## [WHAT IS EXPECTED]
Only the lines from the beginning of the data below through the line containing "eCarsTrade leveringsdienst (309, 2467)" belong in the response, each copied exactly.

------ DATA RECORDS ------

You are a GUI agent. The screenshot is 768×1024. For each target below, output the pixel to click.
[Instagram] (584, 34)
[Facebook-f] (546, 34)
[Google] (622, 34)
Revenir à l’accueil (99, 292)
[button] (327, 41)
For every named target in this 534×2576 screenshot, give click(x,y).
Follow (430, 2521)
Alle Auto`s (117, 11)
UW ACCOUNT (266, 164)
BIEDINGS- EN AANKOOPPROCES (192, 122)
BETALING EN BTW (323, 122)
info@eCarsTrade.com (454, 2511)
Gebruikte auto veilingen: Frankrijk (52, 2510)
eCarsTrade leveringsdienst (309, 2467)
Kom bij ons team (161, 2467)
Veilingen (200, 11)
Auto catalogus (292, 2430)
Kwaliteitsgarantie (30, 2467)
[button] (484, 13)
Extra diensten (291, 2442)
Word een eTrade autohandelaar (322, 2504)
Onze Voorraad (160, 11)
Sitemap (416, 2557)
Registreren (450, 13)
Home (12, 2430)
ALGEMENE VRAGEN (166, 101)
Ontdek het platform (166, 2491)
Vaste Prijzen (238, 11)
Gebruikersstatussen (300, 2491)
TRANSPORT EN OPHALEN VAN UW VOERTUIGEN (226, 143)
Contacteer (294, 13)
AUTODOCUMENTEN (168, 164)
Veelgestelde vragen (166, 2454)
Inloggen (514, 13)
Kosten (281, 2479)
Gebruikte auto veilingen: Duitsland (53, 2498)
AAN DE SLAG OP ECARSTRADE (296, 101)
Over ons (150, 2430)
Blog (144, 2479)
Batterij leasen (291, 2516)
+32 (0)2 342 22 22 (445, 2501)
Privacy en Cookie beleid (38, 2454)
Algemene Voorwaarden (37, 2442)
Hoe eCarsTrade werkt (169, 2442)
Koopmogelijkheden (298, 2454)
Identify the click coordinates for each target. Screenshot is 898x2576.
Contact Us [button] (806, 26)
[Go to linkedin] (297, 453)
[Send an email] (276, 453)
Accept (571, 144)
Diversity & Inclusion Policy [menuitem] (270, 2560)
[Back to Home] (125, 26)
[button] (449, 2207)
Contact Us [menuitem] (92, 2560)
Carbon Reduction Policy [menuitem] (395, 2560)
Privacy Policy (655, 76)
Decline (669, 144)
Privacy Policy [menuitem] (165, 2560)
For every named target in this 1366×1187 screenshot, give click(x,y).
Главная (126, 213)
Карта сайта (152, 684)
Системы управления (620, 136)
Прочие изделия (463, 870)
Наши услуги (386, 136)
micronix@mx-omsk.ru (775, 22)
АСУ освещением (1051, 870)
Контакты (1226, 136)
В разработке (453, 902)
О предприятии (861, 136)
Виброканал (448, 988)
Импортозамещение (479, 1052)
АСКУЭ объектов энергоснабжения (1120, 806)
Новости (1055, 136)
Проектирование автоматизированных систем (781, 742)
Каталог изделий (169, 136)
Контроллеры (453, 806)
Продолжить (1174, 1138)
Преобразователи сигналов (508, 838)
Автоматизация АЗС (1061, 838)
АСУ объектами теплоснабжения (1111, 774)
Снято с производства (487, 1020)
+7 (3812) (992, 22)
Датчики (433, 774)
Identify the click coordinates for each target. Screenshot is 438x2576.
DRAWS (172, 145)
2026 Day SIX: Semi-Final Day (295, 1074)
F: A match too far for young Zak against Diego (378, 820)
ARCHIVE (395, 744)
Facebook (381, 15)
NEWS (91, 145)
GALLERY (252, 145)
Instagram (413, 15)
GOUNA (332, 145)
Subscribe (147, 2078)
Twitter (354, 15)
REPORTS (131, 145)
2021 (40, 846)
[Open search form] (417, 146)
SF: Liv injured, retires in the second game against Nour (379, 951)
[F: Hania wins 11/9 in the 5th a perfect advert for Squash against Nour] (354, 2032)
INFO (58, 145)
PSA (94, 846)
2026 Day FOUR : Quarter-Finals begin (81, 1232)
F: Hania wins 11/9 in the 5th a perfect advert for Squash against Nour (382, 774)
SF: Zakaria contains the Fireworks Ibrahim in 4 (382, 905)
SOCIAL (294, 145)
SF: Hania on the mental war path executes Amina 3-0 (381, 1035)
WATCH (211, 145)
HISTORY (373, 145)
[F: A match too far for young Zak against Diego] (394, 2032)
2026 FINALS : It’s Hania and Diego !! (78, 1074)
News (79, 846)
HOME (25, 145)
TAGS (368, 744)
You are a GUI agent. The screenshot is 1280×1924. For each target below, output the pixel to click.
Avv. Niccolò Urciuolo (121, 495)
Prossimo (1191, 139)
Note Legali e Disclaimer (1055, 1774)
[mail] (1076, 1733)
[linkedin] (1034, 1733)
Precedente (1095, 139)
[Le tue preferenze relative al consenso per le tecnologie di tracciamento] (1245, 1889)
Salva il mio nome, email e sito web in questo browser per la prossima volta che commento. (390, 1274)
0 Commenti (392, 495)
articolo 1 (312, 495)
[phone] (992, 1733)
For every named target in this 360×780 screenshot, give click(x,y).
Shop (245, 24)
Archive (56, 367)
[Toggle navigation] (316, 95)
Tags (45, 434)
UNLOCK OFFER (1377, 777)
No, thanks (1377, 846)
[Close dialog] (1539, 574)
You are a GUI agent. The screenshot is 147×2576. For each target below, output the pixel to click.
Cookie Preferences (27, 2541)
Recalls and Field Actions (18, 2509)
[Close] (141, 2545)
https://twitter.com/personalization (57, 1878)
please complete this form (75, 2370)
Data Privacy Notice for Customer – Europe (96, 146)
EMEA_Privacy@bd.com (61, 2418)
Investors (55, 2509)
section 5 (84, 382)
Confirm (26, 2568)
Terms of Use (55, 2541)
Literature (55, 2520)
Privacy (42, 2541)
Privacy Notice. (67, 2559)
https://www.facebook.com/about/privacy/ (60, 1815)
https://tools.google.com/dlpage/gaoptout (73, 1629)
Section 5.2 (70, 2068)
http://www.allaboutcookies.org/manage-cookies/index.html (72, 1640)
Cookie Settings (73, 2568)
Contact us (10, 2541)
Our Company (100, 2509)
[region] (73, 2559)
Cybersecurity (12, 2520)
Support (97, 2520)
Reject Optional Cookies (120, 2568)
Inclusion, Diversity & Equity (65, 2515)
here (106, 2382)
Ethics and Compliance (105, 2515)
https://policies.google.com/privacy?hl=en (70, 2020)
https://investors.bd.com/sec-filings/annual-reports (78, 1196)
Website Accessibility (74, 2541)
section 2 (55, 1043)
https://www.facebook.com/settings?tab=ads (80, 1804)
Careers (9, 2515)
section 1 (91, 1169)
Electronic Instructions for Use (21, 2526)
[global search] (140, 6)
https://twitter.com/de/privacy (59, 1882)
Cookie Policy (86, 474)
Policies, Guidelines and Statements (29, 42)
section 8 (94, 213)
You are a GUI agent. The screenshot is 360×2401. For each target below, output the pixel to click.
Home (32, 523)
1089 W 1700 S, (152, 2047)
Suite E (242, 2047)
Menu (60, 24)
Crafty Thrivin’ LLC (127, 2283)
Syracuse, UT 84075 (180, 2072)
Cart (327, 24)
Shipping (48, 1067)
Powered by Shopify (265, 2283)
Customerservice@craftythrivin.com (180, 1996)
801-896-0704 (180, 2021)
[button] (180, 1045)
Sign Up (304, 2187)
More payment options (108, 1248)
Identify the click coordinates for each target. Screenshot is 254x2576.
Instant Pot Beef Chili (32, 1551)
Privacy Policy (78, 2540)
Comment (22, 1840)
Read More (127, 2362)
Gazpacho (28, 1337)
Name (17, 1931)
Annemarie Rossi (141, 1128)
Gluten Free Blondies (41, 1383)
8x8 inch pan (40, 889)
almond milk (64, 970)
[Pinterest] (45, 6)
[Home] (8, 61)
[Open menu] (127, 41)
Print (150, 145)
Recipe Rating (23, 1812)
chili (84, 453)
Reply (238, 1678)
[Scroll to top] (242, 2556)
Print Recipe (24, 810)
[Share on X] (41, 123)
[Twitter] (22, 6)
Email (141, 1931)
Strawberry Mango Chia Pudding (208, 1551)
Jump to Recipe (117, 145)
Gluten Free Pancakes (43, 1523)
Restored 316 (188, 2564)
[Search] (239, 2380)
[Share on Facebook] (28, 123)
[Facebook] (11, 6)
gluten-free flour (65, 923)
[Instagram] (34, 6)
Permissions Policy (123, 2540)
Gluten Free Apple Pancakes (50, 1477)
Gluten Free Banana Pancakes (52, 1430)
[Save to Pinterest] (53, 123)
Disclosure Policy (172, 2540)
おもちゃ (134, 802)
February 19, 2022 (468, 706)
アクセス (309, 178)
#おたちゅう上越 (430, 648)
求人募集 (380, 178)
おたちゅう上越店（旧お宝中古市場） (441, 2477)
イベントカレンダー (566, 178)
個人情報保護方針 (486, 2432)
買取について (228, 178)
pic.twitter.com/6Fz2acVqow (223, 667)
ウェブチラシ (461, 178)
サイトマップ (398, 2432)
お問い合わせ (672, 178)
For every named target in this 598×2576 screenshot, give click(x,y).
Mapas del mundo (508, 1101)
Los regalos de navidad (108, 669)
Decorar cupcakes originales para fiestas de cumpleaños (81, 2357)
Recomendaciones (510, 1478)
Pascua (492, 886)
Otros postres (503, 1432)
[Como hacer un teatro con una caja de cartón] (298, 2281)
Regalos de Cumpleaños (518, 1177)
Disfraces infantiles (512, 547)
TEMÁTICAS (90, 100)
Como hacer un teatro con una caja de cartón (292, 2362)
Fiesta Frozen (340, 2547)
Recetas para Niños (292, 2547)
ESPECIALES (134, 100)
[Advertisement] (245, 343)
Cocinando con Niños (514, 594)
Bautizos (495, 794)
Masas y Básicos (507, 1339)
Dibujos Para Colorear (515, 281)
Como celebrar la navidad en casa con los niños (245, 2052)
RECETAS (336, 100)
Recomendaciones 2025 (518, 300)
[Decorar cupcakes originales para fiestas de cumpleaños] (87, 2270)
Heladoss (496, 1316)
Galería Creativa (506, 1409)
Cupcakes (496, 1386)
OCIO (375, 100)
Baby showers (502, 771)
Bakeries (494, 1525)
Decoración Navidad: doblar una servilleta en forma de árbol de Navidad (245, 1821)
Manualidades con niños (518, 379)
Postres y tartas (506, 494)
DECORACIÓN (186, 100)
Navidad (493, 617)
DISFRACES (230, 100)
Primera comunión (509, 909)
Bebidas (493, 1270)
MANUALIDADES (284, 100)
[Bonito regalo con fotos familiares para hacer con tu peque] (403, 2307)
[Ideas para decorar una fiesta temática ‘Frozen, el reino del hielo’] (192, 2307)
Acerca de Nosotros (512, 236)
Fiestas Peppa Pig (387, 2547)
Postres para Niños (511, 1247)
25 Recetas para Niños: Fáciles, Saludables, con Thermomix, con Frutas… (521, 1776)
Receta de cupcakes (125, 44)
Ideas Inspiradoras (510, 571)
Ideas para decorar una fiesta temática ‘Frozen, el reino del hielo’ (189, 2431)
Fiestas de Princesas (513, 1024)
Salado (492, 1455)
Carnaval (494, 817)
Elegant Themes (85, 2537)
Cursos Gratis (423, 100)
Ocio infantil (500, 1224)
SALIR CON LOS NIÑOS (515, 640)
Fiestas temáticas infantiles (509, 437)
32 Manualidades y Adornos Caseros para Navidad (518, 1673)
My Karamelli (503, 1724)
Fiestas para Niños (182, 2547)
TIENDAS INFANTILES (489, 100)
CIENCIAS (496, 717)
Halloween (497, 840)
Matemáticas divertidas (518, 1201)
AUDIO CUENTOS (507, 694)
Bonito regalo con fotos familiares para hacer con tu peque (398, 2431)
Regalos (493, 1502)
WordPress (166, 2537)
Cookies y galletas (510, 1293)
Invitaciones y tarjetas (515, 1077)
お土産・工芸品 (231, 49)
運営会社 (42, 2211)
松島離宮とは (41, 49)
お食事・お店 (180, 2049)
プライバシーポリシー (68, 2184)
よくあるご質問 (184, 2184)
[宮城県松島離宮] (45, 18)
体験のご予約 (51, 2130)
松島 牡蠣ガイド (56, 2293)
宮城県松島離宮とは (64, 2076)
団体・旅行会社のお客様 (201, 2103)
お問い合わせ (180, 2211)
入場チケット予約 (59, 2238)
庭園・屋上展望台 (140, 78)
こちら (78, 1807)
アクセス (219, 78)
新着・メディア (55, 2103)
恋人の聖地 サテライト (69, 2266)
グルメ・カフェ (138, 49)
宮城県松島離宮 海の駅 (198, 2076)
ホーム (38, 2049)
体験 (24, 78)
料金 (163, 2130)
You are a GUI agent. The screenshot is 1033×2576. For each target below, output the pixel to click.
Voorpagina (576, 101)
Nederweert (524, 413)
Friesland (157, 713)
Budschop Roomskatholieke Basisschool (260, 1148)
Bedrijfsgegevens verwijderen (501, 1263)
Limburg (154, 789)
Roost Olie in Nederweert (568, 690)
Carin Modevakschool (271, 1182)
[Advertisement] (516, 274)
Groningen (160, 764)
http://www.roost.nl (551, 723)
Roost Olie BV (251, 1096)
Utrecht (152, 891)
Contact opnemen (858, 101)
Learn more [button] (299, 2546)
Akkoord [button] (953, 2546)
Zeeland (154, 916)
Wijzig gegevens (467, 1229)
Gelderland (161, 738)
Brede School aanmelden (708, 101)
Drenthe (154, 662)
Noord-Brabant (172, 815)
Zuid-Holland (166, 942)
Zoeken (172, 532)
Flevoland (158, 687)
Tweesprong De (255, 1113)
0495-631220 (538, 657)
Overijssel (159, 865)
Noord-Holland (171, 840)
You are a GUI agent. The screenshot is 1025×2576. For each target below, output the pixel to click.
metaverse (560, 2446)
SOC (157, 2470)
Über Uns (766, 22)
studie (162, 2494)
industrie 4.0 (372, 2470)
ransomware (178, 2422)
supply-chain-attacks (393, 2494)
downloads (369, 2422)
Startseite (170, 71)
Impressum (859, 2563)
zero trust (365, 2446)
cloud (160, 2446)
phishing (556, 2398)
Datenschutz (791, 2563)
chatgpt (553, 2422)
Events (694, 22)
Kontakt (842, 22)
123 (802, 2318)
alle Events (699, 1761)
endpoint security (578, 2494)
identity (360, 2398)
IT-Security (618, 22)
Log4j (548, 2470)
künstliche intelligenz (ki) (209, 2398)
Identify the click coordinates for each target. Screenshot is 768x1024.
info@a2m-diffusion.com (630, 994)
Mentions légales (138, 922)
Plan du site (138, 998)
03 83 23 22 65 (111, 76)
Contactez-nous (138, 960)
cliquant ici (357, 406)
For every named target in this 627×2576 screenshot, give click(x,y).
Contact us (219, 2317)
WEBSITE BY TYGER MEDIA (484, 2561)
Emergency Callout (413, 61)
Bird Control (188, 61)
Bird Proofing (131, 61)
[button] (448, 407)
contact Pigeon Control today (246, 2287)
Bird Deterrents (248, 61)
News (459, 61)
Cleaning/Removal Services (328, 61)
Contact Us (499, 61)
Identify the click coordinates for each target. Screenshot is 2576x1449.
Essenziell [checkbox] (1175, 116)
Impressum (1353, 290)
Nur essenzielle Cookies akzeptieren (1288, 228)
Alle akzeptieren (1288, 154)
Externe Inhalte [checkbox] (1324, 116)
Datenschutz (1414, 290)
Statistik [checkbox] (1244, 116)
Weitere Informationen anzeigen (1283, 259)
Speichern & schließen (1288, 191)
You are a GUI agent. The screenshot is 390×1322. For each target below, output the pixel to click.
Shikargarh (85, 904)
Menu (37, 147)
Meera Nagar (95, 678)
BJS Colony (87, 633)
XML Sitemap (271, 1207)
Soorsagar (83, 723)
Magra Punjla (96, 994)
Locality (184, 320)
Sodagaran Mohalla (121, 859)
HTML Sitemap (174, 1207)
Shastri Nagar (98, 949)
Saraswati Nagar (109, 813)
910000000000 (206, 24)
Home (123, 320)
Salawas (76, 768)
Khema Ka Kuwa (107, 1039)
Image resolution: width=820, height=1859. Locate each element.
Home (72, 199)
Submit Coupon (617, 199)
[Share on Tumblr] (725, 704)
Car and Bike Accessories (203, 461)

------

## [TASK ANSWER]
You are a GUI agent. The screenshot is 768×1024. For each target below, output the pixel to click.
[Instagram] (584, 34)
[Facebook-f] (546, 34)
[Google] (622, 34)
Revenir à l’accueil (99, 292)
[button] (327, 41)
For every named target in this 534×2576 screenshot, give click(x,y).
Follow (430, 2521)
Alle Auto`s (117, 11)
UW ACCOUNT (266, 164)
BIEDINGS- EN AANKOOPPROCES (192, 122)
BETALING EN BTW (323, 122)
info@eCarsTrade.com (454, 2511)
Gebruikte auto veilingen: Frankrijk (52, 2510)
eCarsTrade leveringsdienst (309, 2467)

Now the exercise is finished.